**Problem requirements:** Copy each of the following entries without changing anything.

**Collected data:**
=======
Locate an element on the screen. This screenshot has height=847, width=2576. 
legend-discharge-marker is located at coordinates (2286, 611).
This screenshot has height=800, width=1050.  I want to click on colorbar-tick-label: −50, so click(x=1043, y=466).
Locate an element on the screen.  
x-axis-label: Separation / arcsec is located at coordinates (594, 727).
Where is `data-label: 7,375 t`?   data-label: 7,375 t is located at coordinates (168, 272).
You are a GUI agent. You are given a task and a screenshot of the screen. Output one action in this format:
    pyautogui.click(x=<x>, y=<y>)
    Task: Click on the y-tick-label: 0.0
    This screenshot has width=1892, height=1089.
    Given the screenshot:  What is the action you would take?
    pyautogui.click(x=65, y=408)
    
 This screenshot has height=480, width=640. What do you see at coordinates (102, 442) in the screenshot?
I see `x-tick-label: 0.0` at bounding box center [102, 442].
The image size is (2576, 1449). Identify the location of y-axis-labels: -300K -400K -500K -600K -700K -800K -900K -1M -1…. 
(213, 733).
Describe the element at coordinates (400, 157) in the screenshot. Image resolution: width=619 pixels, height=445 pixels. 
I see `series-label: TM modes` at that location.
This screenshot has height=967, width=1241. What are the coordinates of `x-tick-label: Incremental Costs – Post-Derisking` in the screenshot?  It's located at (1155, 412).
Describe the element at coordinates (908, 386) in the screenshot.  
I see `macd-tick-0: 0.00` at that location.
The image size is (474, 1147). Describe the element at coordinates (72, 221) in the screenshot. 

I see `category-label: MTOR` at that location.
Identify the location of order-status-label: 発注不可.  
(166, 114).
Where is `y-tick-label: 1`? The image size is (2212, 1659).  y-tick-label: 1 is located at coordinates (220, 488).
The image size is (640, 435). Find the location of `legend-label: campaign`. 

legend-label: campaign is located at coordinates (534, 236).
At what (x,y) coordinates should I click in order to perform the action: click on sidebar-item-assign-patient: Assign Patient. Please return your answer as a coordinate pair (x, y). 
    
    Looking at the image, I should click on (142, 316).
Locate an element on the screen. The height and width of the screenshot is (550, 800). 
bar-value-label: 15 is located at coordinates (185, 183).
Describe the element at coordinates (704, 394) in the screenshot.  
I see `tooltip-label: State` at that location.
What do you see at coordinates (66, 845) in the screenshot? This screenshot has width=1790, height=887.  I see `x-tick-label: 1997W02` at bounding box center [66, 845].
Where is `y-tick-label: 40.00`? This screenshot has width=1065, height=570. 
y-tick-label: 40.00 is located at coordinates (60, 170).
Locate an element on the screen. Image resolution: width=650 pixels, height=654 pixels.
=======
**Response below:**
Locate an element on the screen. This screenshot has height=847, width=2576. 
legend-discharge-marker is located at coordinates (2286, 611).
This screenshot has height=800, width=1050.  I want to click on colorbar-tick-label: −50, so click(x=1043, y=466).
Locate an element on the screen.  
x-axis-label: Separation / arcsec is located at coordinates (594, 727).
Where is `data-label: 7,375 t`?   data-label: 7,375 t is located at coordinates (168, 272).
You are a GUI agent. You are given a task and a screenshot of the screen. Output one action in this format:
    pyautogui.click(x=<x>, y=<y>)
    Task: Click on the y-tick-label: 0.0
    This screenshot has width=1892, height=1089.
    Given the screenshot:  What is the action you would take?
    pyautogui.click(x=65, y=408)
    
 This screenshot has height=480, width=640. What do you see at coordinates (102, 442) in the screenshot?
I see `x-tick-label: 0.0` at bounding box center [102, 442].
The image size is (2576, 1449). Identify the location of y-axis-labels: -300K -400K -500K -600K -700K -800K -900K -1M -1…. 
(213, 733).
Describe the element at coordinates (400, 157) in the screenshot. Image resolution: width=619 pixels, height=445 pixels. 
I see `series-label: TM modes` at that location.
This screenshot has height=967, width=1241. What are the coordinates of `x-tick-label: Incremental Costs – Post-Derisking` in the screenshot?  It's located at (1155, 412).
Describe the element at coordinates (908, 386) in the screenshot.  
I see `macd-tick-0: 0.00` at that location.
The image size is (474, 1147). Describe the element at coordinates (72, 221) in the screenshot. 

I see `category-label: MTOR` at that location.
Identify the location of order-status-label: 発注不可.  
(166, 114).
Where is `y-tick-label: 1`? The image size is (2212, 1659).  y-tick-label: 1 is located at coordinates (220, 488).
The image size is (640, 435). Find the location of `legend-label: campaign`. 

legend-label: campaign is located at coordinates (534, 236).
At what (x,y) coordinates should I click in order to perform the action: click on sidebar-item-assign-patient: Assign Patient. Please return your answer as a coordinate pair (x, y). 
    
    Looking at the image, I should click on (142, 316).
Locate an element on the screen. The height and width of the screenshot is (550, 800). 
bar-value-label: 15 is located at coordinates (185, 183).
Describe the element at coordinates (704, 394) in the screenshot.  
I see `tooltip-label: State` at that location.
What do you see at coordinates (66, 845) in the screenshot? This screenshot has width=1790, height=887.  I see `x-tick-label: 1997W02` at bounding box center [66, 845].
Where is `y-tick-label: 40.00`? This screenshot has width=1065, height=570. 
y-tick-label: 40.00 is located at coordinates (60, 170).
Locate an element on the screen. Image resolution: width=650 pixels, height=654 pixels.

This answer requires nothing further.